From 1969-1999 quarterbacks playing in their age 38 season on average threw for 2,665 yards with 15 touchdowns against 14 interceptions. Not gaudy numbers, but some of that has to do with the eras in which these quarterbacks played. Even more encouraging, they had a 63% winning percentage.
From 1969-1999, five Hall of Fame quarterbacks played to age 38. Some experienced more success than others.

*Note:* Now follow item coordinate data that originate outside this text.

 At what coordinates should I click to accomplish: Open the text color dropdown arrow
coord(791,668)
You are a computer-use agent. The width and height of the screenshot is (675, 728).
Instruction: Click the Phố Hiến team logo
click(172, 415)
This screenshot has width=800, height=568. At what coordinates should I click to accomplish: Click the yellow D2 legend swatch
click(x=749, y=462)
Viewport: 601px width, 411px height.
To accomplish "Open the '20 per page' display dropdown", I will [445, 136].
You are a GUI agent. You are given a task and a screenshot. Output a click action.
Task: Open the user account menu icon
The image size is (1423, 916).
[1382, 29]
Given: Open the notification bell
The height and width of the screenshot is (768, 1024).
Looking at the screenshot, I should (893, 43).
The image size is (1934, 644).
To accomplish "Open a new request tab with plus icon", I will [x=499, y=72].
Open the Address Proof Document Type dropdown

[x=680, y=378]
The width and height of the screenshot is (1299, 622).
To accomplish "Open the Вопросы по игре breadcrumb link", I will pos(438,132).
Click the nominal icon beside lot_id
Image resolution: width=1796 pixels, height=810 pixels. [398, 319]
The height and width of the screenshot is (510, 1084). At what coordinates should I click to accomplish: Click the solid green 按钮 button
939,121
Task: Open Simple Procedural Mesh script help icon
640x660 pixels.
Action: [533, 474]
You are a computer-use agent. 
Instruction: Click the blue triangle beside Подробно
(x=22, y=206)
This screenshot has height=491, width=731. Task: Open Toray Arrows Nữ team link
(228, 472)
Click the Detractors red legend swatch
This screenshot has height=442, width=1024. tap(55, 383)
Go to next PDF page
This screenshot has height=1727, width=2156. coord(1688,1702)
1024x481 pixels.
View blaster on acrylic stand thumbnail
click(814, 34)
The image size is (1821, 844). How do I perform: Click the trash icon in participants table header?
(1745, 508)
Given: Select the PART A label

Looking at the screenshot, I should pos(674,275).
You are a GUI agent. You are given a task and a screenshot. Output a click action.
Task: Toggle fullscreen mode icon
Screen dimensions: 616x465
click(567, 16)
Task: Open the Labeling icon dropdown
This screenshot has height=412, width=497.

In 1978 Fran Tarkenton threw for 25 touchdowns and over 3,400 yards but tossed up 32 interceptions and went 8-7-1 on the season. In 1983, Ken Stabler went 7-7 at age 38, but threw 18 interceptions against only 9 touchdowns and fewer than 2,000 yards. Warren Moon went 9-6 in 1994, but had more interceptions (19) than touchdowns (18). In 1999, Dan Marino went 5-6 at age 38, throwing 12 touchdowns against 17 interceptions.
On the positive side, all-time great Joe Montana had 3,283 yards through the air and a 2:1 TD to INT ratio (18-9) with the Kansas City Chiefs in 1994 and John Elway won a Super Bowl in his age 38 season. Elway may have been relying on Terrell Davis at that time, but still put up nearly 3,000 yards along with 22 touchdowns and only 10 interceptions.
As sports science and training regimes have improved, it’s become more commonplace to find quarterbacks 38 and older still having success, or even dominating in the league.
In 2007, Brett Favre at 38 threw for over 4,000 yards and added 28 touchdowns to only 15 interceptions as the Packers went 13-3. Kurt Warner a year after his Super Bowl loss to the Steelers still had plenty in the tank at 38. The veteran quarterback started 15 games, going 10-5 with 3,753 yards, 26 touchdowns and 14 picks. Even journeyman Josh McCown put up 18 touchdowns to only 9 interceptions and 2,900 yards in his age 38 season.
Peyton Manning, 4,727 yards, 39 TD, 15 INT (12-4)
Tom Brady, 4,770 yards, 36 TD, 7 INT (12-4)
Drew Brees, 4,334 yards, 23 TD, 8 INT (11-5)
However, depending on how you view Roethlisberger, a closer proxy may be former Chargers quarterback Phillip Rivers. Rivers’ age 38 season was statistically one of his worst as the team went 5-11. Rivers threw for 4,600 yards but threw nearly as many interceptions (20) as touchdowns (23).
What will Roethlisberger be like when he comes back? If history offers any clues, there’s no reason to think he can’t be a highly effective player on his return. Quarterbacks at his level in this era– i.e. future Hall of Famers–have historically had success at age 38 and beyond.
It’s impossible to predict when a player will “lose it”. But as long as his elbow is healed and there’s not a significant loss of arm strength, there’s no reason to think that Roethlisberger won’t be able to return to his per-injury, high-level of play.